米国における最近のIT重点分野に関する調査
3.5 将来のビジョン
一般社会の多くの人々は、何十億ドルも注ぎ込んで人間の遺伝子の最初のドラフトを完成させたヒトゲノム計画を、生物学者による月ロケット打ち上げであると思っている。もし革新的な技術(すなわち、自動化されたDNAシーケンサー)の助けがなかったら、この計画が発射台から飛び立つことは決してなかっただろうという事実を完全に理解している人は、(プロジェクトに参加したメンバーを除けば)ごくわずかしか存在しない。しかし、ポストゲノム時代におけるコンピューティングと情報技術の必要性は、現在では、非常によく認識されている。生物学者による宇宙船エンデバー号に向かってさらに前進するための次の一手は何だろうか。バイオテクノロジーと情報技術の結合は、どの領域で発展しようとしているのか。次に、ここで検討してみる価値がある2つの接点を示す。

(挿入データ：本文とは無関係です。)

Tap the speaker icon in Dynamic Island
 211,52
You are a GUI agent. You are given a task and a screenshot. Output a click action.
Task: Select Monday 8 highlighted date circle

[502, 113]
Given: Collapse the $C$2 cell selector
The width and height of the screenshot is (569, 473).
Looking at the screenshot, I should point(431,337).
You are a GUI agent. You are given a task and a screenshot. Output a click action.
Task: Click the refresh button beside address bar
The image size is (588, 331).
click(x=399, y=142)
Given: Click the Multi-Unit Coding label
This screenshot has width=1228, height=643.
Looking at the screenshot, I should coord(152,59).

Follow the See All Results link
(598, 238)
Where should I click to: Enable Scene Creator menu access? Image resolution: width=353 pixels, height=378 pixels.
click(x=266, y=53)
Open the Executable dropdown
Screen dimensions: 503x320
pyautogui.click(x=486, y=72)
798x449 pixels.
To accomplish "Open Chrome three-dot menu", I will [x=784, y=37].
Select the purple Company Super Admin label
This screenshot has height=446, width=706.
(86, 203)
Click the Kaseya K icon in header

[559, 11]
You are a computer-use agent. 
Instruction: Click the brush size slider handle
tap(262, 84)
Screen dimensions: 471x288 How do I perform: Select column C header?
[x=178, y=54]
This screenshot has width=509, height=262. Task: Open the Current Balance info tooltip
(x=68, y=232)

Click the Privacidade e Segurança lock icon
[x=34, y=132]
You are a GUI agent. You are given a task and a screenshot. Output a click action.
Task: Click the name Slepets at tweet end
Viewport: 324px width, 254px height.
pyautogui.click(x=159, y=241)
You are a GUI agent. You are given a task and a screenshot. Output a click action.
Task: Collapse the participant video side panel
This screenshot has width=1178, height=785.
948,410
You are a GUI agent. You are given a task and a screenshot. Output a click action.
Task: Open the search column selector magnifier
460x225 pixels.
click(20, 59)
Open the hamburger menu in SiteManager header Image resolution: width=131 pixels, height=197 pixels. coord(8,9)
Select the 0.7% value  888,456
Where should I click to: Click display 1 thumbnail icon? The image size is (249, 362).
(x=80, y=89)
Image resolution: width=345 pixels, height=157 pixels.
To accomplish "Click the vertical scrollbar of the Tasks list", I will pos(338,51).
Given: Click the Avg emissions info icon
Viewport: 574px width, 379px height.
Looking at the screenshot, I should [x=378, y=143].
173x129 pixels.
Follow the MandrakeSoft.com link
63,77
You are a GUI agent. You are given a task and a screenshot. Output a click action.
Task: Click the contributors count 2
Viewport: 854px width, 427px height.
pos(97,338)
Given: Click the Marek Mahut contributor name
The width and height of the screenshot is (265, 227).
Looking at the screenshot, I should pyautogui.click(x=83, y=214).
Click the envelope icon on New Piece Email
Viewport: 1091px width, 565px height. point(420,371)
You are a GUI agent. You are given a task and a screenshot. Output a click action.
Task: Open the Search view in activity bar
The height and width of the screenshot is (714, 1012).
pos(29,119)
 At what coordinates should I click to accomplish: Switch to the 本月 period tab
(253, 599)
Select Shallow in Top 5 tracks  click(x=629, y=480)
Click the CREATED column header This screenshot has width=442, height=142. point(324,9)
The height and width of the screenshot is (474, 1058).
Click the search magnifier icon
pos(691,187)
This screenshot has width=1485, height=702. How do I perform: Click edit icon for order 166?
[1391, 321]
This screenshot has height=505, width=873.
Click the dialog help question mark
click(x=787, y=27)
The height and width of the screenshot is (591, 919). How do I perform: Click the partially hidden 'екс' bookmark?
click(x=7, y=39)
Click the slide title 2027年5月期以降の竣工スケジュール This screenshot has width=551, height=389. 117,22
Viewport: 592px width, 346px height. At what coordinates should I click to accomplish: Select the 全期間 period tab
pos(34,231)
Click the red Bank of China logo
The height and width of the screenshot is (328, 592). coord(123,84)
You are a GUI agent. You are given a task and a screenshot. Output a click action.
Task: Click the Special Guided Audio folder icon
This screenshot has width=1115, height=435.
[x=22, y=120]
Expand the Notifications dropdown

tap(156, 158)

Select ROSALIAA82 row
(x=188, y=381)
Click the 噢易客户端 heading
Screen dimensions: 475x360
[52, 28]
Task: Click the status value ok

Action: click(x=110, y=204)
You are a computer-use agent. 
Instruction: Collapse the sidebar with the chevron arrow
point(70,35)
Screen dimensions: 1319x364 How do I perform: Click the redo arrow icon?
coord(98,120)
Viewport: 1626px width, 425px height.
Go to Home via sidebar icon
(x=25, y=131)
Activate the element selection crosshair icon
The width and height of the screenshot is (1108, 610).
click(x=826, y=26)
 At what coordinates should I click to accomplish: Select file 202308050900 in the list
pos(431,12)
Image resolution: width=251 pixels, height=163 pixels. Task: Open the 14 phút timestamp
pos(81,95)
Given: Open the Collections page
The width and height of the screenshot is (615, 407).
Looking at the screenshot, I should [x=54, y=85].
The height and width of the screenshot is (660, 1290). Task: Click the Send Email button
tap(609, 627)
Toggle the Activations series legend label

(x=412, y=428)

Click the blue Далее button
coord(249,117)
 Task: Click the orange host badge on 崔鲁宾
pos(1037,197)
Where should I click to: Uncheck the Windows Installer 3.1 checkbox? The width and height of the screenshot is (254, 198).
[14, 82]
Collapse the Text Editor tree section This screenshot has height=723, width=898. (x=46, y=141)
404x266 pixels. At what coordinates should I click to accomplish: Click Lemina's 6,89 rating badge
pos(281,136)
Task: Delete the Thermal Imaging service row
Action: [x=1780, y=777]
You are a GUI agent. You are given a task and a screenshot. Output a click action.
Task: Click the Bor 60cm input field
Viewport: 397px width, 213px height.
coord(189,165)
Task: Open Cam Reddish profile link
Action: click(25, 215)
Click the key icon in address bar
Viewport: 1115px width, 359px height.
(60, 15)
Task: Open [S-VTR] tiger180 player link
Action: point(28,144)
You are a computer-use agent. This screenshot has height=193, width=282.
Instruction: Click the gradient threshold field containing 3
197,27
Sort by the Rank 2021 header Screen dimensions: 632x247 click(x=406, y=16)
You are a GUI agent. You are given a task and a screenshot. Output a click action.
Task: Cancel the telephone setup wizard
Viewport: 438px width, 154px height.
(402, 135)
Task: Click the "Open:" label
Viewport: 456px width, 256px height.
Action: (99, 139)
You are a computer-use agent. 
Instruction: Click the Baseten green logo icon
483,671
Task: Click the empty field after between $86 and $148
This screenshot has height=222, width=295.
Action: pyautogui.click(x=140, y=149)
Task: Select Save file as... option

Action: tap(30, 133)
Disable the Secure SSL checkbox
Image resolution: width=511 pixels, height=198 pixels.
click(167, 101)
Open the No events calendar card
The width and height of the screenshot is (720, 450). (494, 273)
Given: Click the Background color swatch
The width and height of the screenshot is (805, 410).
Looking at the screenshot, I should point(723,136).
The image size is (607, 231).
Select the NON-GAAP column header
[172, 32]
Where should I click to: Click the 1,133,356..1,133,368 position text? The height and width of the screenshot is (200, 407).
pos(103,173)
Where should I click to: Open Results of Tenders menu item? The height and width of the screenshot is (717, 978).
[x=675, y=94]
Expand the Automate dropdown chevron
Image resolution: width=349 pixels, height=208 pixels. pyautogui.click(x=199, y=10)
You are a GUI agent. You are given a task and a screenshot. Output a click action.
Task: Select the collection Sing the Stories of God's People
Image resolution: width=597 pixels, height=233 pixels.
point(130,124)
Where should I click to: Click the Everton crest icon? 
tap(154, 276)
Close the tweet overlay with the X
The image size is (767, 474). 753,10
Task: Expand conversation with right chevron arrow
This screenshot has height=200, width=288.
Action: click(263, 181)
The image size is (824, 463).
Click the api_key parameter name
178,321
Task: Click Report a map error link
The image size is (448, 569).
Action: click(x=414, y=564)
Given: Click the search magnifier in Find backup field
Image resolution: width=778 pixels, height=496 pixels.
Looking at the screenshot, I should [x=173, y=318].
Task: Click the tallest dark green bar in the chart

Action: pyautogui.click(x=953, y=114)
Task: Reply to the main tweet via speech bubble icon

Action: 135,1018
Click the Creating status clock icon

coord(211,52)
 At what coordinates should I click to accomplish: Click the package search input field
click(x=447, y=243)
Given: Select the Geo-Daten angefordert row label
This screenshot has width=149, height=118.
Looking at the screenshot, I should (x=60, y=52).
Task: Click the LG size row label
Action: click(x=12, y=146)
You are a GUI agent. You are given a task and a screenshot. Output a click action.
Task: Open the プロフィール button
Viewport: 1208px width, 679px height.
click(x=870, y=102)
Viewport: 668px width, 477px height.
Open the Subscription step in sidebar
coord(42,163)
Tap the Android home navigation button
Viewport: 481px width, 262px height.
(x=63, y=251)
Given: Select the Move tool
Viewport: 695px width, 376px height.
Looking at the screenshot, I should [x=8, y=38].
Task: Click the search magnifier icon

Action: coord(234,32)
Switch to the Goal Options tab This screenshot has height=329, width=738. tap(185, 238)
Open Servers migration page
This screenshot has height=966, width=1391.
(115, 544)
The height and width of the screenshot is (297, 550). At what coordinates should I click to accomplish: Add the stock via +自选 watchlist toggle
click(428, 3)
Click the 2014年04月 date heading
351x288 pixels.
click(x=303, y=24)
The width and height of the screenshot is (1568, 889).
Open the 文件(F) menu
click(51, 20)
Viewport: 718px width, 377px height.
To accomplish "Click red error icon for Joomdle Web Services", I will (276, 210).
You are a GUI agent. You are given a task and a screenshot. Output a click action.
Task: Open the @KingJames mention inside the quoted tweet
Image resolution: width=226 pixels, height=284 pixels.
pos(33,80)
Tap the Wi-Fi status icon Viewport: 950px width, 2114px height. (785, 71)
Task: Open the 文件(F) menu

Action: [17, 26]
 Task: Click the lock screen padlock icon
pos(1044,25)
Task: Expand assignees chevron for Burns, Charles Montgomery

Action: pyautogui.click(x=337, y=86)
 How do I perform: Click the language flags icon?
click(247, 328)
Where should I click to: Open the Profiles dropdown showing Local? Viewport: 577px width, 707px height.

- システム生物学。これは、ある生命体を対象として、その要素を同定し、1つのモデル・システムの中で研究し、さまざまなレベル(DNA、タンパク質、タンパク質相互作用、情報経路、情報ネットワークといったレベル)で情報を収集し、この情報を総合して、その機能的な相互関係を探求する。すべてのコンピューティング・ツールが、生物学のツールとなる。ゲノミクスから、プロテオミクス、細胞情報、組織情報、器官全体、そしてフィジオミクスまでの生物情報学の系列全体が、システム生物学の出発点となる。バイオテクノロジーに対するシステム生物学の説明については、たとえば、2000年9月の量子システム・バイオテクノロジーに関するNSFのワークショップの報告書を参照のこと。(www.wtec.org)
- 有機体/分子コンピューティング。10年前、生物の基本要素をコンピューティングに使用する方法を探求していた研究が、コンピュータ科学における難問として知られていた課題を、遂に、DNAによるソリューションによって解決するに至った。今では、科学者は、これまでシリコンを使って実行してきた演算を実行する基本的な回路とスイッチを、分子を組み合わせて作成するようになった。従来のシリコン・チップが物理的な限界に急速に近づくのを尻目に、研究者は、生物学と化学の領域で次の微小な素材を捜し求めている。そして、ナノ回路とナノテクノロジーという新しい世界に取り組むために、周到な準備が進められている。バイオテクノロジーをナノテクノロジーに結び付ける研究の説明については、たとえば、『"米国のナノテクノロジー・プロジェクト"
- 次代の産業革命への道』("National Nanotechnology Initiative" - Leading to
the Next Industrial Revolution)[B6]を参照のこと。